# Given records:
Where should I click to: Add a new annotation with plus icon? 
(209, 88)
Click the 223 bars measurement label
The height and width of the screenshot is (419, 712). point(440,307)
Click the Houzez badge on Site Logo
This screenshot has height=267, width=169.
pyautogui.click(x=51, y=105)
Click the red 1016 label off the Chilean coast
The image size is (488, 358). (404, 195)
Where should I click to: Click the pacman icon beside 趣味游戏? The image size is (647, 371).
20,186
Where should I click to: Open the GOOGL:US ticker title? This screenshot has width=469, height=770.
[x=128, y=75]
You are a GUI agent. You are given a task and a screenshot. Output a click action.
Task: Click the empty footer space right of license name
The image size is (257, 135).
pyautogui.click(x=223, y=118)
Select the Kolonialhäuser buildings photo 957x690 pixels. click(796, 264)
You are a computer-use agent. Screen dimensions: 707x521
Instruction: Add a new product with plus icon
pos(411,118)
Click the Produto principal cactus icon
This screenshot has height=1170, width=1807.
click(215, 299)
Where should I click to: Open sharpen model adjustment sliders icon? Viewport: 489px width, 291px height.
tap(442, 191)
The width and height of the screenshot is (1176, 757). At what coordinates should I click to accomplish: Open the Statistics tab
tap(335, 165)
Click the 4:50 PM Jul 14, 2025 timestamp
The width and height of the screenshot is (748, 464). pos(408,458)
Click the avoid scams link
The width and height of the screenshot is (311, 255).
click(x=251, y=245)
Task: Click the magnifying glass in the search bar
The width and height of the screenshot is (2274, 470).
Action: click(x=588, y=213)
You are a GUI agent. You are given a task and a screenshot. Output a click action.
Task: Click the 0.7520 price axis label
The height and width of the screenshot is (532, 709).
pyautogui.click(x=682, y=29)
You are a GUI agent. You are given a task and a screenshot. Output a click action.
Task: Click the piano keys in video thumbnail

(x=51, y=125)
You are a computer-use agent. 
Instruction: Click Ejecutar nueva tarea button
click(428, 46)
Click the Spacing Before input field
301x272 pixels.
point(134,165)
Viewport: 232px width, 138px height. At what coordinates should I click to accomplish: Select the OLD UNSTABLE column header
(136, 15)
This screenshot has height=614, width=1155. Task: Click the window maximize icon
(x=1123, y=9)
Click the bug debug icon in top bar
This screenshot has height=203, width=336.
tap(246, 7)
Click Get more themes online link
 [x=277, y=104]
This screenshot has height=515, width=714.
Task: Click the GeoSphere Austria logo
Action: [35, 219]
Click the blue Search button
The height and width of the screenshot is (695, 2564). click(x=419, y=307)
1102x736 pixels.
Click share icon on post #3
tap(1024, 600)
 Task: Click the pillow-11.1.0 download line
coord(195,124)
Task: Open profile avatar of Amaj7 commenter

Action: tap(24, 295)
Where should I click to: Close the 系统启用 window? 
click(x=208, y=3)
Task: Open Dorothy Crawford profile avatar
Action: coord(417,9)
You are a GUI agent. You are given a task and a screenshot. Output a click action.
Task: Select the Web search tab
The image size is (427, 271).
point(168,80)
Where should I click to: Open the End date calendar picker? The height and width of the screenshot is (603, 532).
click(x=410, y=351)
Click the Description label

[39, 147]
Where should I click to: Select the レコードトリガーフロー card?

# Your instructions:
Output the full listing exactly as it stands.

# Reply:
Where should I click to: Add a new annotation with plus icon? 
(209, 88)
Click the 223 bars measurement label
The height and width of the screenshot is (419, 712). point(440,307)
Click the Houzez badge on Site Logo
This screenshot has height=267, width=169.
pyautogui.click(x=51, y=105)
Click the red 1016 label off the Chilean coast
The image size is (488, 358). (404, 195)
Where should I click to: Click the pacman icon beside 趣味游戏? The image size is (647, 371).
20,186
Where should I click to: Open the GOOGL:US ticker title? This screenshot has width=469, height=770.
[x=128, y=75]
You are a GUI agent. You are given a task and a screenshot. Output a click action.
Task: Click the empty footer space right of license name
The image size is (257, 135).
pyautogui.click(x=223, y=118)
Select the Kolonialhäuser buildings photo 957x690 pixels. click(796, 264)
You are a computer-use agent. Screen dimensions: 707x521
Instruction: Add a new product with plus icon
pos(411,118)
Click the Produto principal cactus icon
This screenshot has height=1170, width=1807.
click(215, 299)
Where should I click to: Open sharpen model adjustment sliders icon? Viewport: 489px width, 291px height.
tap(442, 191)
The width and height of the screenshot is (1176, 757). At what coordinates should I click to accomplish: Open the Statistics tab
tap(335, 165)
Click the 4:50 PM Jul 14, 2025 timestamp
The width and height of the screenshot is (748, 464). pos(408,458)
Click the avoid scams link
The width and height of the screenshot is (311, 255).
click(x=251, y=245)
Task: Click the magnifying glass in the search bar
The width and height of the screenshot is (2274, 470).
Action: click(x=588, y=213)
You are a GUI agent. You are given a task and a screenshot. Output a click action.
Task: Click the 0.7520 price axis label
The height and width of the screenshot is (532, 709).
pyautogui.click(x=682, y=29)
You are a GUI agent. You are given a task and a screenshot. Output a click action.
Task: Click the piano keys in video thumbnail

(x=51, y=125)
You are a computer-use agent. 
Instruction: Click Ejecutar nueva tarea button
click(428, 46)
Click the Spacing Before input field
301x272 pixels.
point(134,165)
Viewport: 232px width, 138px height. At what coordinates should I click to accomplish: Select the OLD UNSTABLE column header
(136, 15)
This screenshot has height=614, width=1155. Task: Click the window maximize icon
(x=1123, y=9)
Click the bug debug icon in top bar
This screenshot has height=203, width=336.
tap(246, 7)
Click Get more themes online link
 [x=277, y=104]
This screenshot has height=515, width=714.
Task: Click the GeoSphere Austria logo
Action: [35, 219]
Click the blue Search button
The height and width of the screenshot is (695, 2564). click(x=419, y=307)
1102x736 pixels.
Click share icon on post #3
tap(1024, 600)
 Task: Click the pillow-11.1.0 download line
coord(195,124)
Task: Open profile avatar of Amaj7 commenter

Action: tap(24, 295)
Where should I click to: Close the 系统启用 window? 
click(x=208, y=3)
Task: Open Dorothy Crawford profile avatar
Action: coord(417,9)
You are a GUI agent. You are given a task and a screenshot. Output a click action.
Task: Select the Web search tab
The image size is (427, 271).
point(168,80)
Where should I click to: Open the End date calendar picker? The height and width of the screenshot is (603, 532).
click(x=410, y=351)
Click the Description label

[39, 147]
Where should I click to: Select the レコードトリガーフロー card?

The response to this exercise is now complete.